All information, other than statements of historical fact, included herein, including without limitation, information regarding the Arbitration, plan of business operations, projections regarding future success based on past success, ability to identify and execute investments, investment philosophy and business purposes and potential benefits of the business are forward-looking information that involve various risks and uncertainties.

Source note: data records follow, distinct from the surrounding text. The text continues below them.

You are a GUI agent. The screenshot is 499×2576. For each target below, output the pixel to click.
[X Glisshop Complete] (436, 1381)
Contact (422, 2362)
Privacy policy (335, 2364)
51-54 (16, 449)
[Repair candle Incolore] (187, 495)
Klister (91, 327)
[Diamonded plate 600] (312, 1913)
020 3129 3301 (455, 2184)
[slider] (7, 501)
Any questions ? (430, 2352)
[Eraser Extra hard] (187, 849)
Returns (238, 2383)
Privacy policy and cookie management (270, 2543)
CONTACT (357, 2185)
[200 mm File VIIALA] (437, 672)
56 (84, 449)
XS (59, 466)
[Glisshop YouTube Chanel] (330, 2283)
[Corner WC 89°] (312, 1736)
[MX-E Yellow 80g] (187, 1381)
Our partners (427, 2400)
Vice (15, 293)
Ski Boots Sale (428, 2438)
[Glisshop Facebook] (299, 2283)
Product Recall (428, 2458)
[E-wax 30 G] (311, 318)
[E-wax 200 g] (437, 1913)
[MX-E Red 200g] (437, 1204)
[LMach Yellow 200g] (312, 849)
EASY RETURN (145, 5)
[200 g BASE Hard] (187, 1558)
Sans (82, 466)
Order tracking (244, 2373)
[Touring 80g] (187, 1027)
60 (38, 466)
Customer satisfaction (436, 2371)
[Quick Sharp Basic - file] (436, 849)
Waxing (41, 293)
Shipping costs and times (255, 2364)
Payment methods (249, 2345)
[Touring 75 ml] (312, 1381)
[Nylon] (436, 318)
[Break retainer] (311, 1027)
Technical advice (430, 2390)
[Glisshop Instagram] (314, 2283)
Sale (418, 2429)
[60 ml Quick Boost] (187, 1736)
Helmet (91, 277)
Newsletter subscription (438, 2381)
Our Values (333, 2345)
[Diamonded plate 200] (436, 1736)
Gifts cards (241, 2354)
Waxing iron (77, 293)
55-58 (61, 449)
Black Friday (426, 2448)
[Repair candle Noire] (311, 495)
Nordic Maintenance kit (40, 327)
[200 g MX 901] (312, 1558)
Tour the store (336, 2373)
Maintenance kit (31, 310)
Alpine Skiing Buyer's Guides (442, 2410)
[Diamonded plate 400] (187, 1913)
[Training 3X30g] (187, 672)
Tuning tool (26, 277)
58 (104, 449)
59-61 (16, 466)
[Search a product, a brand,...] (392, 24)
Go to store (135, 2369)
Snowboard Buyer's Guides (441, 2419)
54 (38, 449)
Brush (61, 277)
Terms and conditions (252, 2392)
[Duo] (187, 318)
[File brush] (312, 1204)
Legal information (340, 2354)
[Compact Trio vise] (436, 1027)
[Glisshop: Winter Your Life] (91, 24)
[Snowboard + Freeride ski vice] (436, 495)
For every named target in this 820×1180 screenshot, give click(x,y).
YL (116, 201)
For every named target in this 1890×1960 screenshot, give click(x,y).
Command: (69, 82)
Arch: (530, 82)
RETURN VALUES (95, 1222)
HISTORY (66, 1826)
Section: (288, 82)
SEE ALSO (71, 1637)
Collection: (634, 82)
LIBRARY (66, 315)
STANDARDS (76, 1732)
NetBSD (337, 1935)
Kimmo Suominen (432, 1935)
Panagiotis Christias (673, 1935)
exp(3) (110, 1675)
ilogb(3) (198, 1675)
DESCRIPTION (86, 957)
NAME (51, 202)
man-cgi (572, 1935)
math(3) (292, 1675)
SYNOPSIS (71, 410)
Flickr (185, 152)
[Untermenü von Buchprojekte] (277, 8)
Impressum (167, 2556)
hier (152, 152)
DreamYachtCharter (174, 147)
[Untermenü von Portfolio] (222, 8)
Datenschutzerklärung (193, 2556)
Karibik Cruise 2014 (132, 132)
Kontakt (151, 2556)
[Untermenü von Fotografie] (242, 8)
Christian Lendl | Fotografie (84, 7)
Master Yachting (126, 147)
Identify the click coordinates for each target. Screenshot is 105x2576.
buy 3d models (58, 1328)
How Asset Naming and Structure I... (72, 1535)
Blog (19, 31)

Although the Company believes that such statements are reasonable, there can be no assurance that such statements will prove to be accurate, as actual results and future events could differ materially from those anticipated in such information. Important factors that could cause actual results to differ materially from the Company's expectations are disclosed in its documents filed from time to time with the applicable regulatory authorities and include, but are not limited to, uncertainties and risks related to the Arbitration, including the quantum of damages to be obtained and the realization or collection of the value of any award or settlement, investment performance, minority investments, availability of further financing to fund planned or further required work in a timely manner and on acceptable terms, changes in project parameters as plans continue to be refined, uncertainties relating to the availability and costs of financing needed in the future, regulatory, environmental, political and other risks of the mining industry other risks discussed in disclosure documents filed by the Company with Canadian securities regulators as more fully described in the management discussion and analysis in the Company's annual and interim financial statements and its annual information form for the year ended December 31, 2016 and dated March 27, 2017 (the "2017 AIF"), all of which are available on SEDAR at www.sedar.com. Shareholders are cautioned not to place undue reliance on forward-looking information.